To start, asthma is a medley of several related conditions that can be divided in many ways. Into allergic and non-allergic, eosinophilic and neutrophilic, adult onset, asthma with persistent airflow, asthma with obesity, and severe asthma. Several of these categories overlap and make a big mess of everything. The common threads between all types of asthma are the symptoms. Asthma is defined by its symptoms:
- Shortness of breath
- Chest tightness
A collection of symptoms are needed to diagnose asthma; a single symptom isn’t enough. Symptoms are also variable, getting worse at night, in the morning, or in response to a stimulus. Stimuli include irritants, allergens, exercise, infection, and weather. A pattern of symptoms in response to irritants may lead to an asthma diagnosis.
Our need to breathe makes this a dangerous disease. Asthma symptoms are variable, but they all involve the airway. The airway is affected in three ways: inflammation, bronchial hyperresponsiveness, and structural remodeling.

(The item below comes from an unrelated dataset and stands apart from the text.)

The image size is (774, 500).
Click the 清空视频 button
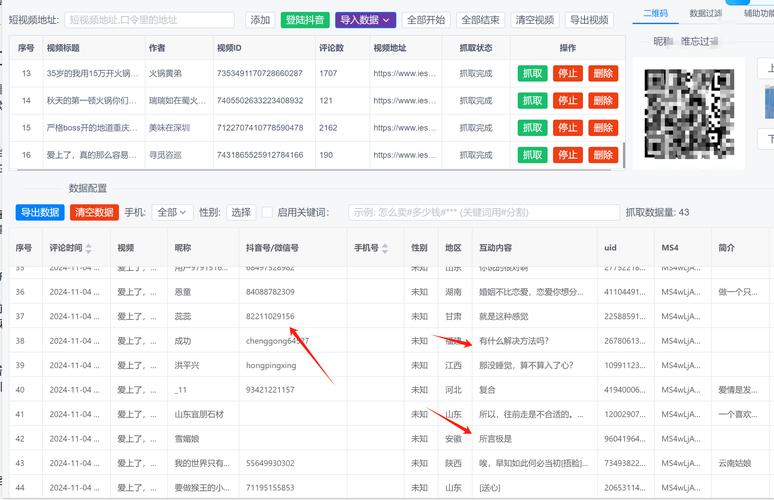click(534, 20)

Inflammation is complicated. In allergic asthma, immune cells respond to dust, pollen, and other airborne items. These are detected by defense cells in our windpipe which mistake them as dangerous. Immune cells act quickly to try and kill the “invaders”. In asthma, the big guns are brought in. Eosinophils and neutrophils are like a bazooka: highly effective at killing invaders, but can cause area-of-effect damage when used improperly. Eosinophils cause bronchial hyperresponsiveness, impaired throat function, inflammation, phlegm, and long-term allergen sensitivity. Eosinophils can also occur in non-allergic asthma. They might get involved because of genetic predisposition, polyps, viruses, and fungi. Neutrophils are similar to eosinophils in causing inflammation, but cause more severe symptoms. They generally need more irritants to activate and can be triggered by tobacco smoke, pollutants, microbes, and obesity. You can have eosinophilic or neutrophilic asthma, or both at the same time. Whatever the flavor, inflammation is the result.

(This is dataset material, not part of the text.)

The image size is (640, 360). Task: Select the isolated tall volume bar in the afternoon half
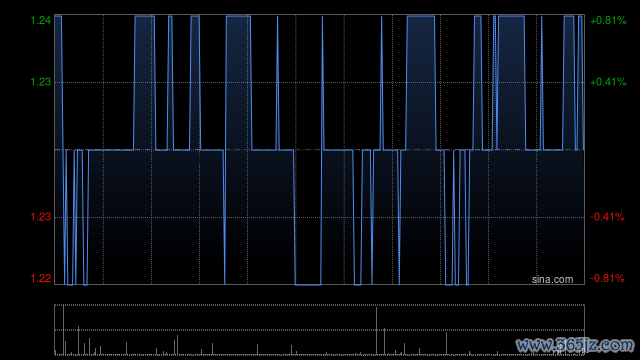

One of the effects of inflammation from eosinophils and neutrophils in the throat is bronchial hyperresponsiveness. Bronchial refers to the windpipe, hyper- means abnormally high, and responsiveness in this case refers to how narrow the throat gets. Bronchial hyperresponsiveness is an abnormally high constriction of the throat in response to stimuli, such as irritants. The responsiveness is temporary, leading to the characteristic variability in symptoms. Long term inflammation can cause persistent damage, called airway structural remodeling. This is when the cells of the airway grow in different ways. The walls of the airway are thickened, there is more muscle mass in the throat, the throat contracts harder, and the airway is reduced in size. This is a more permanent change in our throat, making this a long-term effect.
The symptoms are very constricting, is there relief? Yes! Eosinophils respond well to anti-inflammatory medicines known as corticosteroids, like cortisone. These are used for both long-term control and for asthma attacks. Unfortunately, these don’t work on neutrophils, and can actually prolong their lifespan, exacerbating symptoms. Bronchodilators open airways and reduce swelling. Allergy-induced asthma may also be alleviated using allergy shots, tablets, or medications. Newer medicines include monoclonal antibodies that target allergens or specific cells for destruction. Medicines that directly target eosinophils or neutrophils might provide a deeper relief from asthma. Don’t hold your breath, but keep an eye out for new research opportunities!